The Regulations also establish an emergency use mechanism. For applications seeking clinical translation and application of new biomedical technologies to treat life-threatening conditions with no effective treatments available, or to address urgent public health needs, the health administrative department of the State Council shall prioritize their review and approval. In response to particularly major public health emergencies or other urgent events that seriously threaten public health, the health administrative department of the State Council may, upon organized demonstration confirming necessity, authorize the emergency use of new biomedical technologies currently undergoing clinical research, within a specified scope and timeframe.
Notably, the Draft Opinion explicitly stipulates that medical institutions shall not charge participants any fees related to the research content in any form. After approval for clinical application, the relevant items shall be included in the medical service price catalog and the charging standards shall be determined by the provincial-level government’s medical pricing authorities in conjunction with the health authorities. WhereasThe Regulations stipulate that, upon completion of clinical research on new biomedical technologies, an application for translational application may be submitted to the health administrative department of the State Council; medical institutions approved to carry out clinical applications may charge fees in accordance with relevant provisions.
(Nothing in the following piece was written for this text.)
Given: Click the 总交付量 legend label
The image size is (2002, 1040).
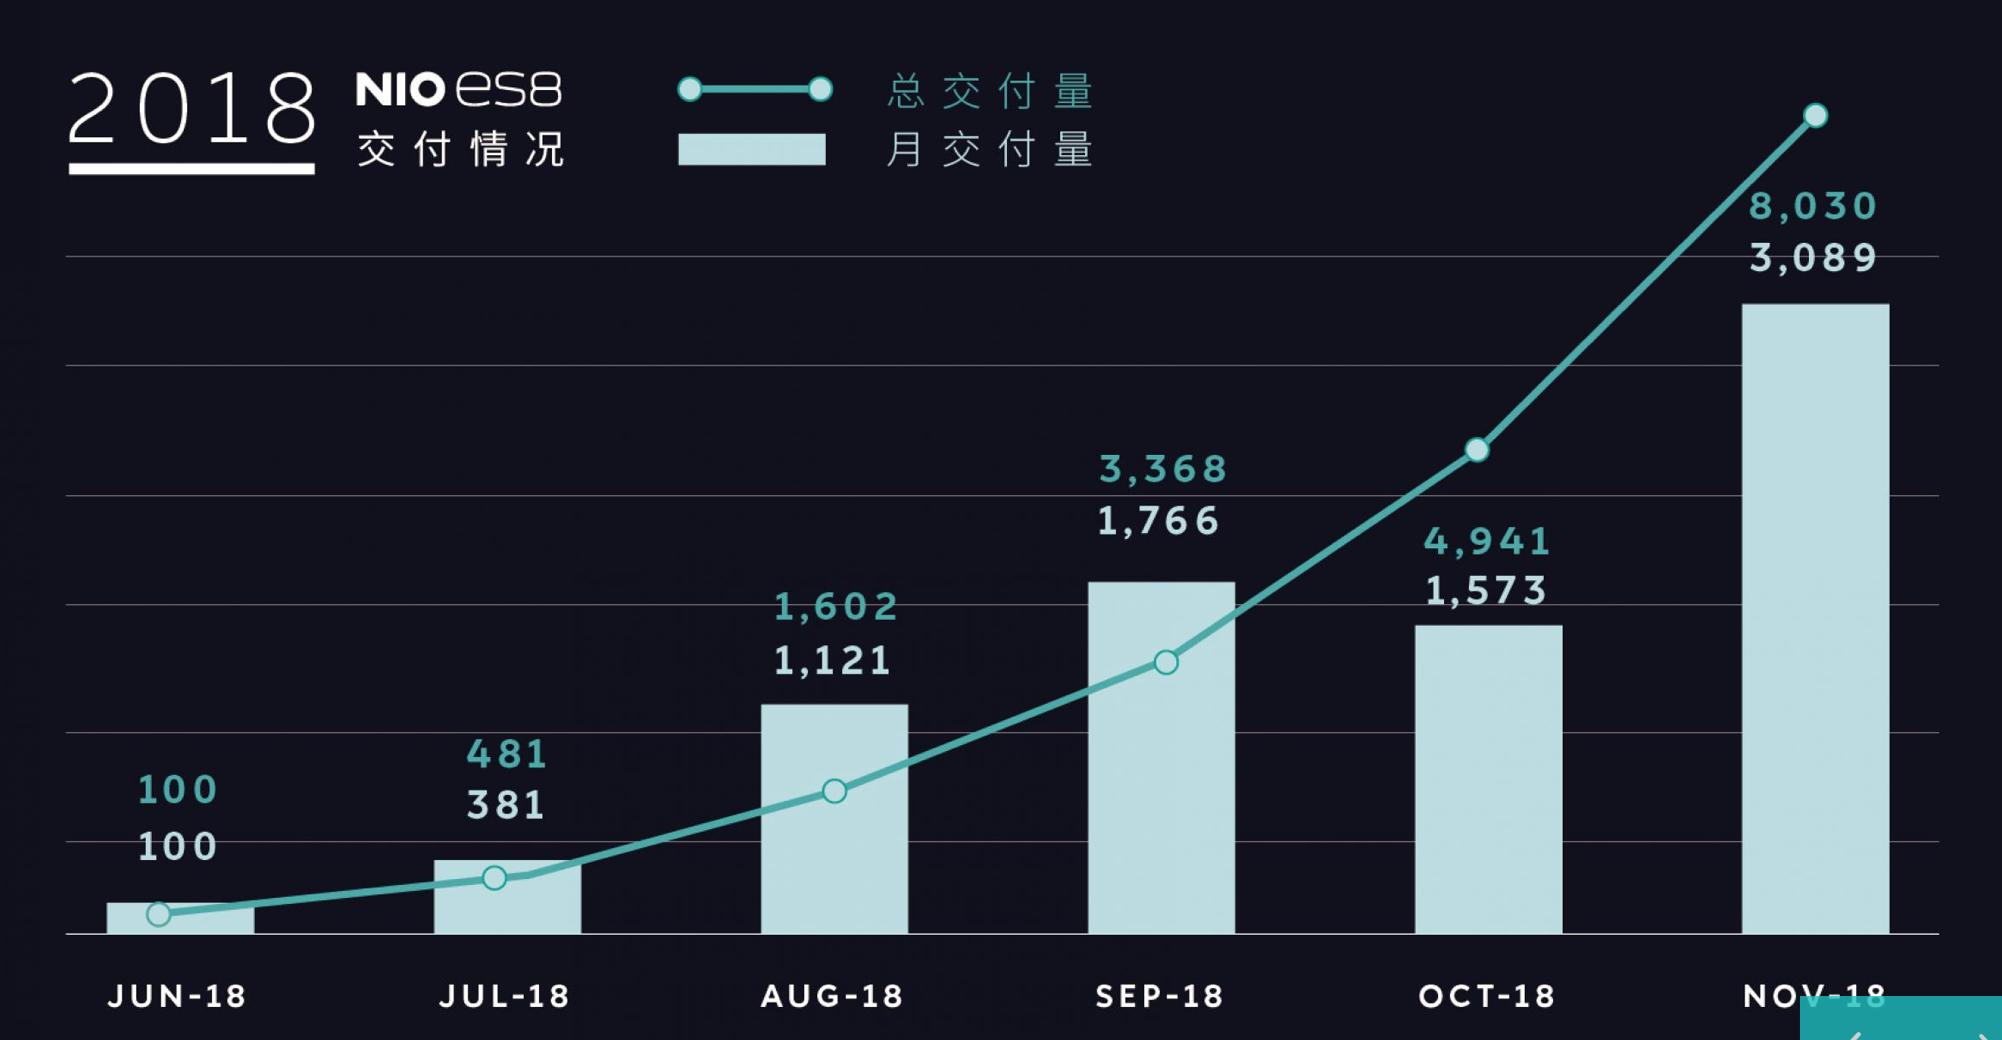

“This directly accelerates the clinical implementation and promotion of new biomedical technologies,” said Gao Yi, Director of the Translational Medicine Center at Zhujiang Hospital of Southern Medical University and Director of the Guangdong Provincial Engineering Technology Research Center for Artificial Organs and Tissue Engineering. “In the past, there was only one pathway—market approval of new drugs or medical devices—but now an additional avenue has emerged.” With policy encouragement,New technologies will be gradually introduced into clinical practice and, for a certain period, may exist in the form of “in-house hospital preparations.”
Some investors also believe that investigator-initiated trials (IITs) under the dual-track system are a significant source for the early identification of differentiated projects. Early-stage translational projects within this dual-track framework require clearer pipeline planning and higher standards for team capabilities.
Previously, the transition of stem cell therapy from clinical research to clinical application followed a dual-track system for advanced therapies, namely two regulatory pathways: medical technology and drug registration.
The dual-track system has been further streamlined and standardized. In the future, products such as cell therapies may choose to undergo registration and approval via the pharmaceutical pathway, or pursue clinical translation through the technical pathway stipulated in the Regulations.
It is widely recognized within the industry that under the dual-track system, quality control must be strengthened to ensure the authenticity and reliability of data. As early as when the “Administrative Regulations on Clinical Research and Clinical Translation Application of New Biomedical Technologies (Draft)” were reviewed and approved, Zhang Yu, Deputy General Manager and Chief Scientific Officer of Vcanbio, had already stated that the industry needs to proceed with caution amidst high enthusiasm.
After six years of meticulous development, the Regulations have, to a certain extent, filled the regulatory gap for new biomedical technologies in China, marking a transition toward a more mature and scientific regulatory framework.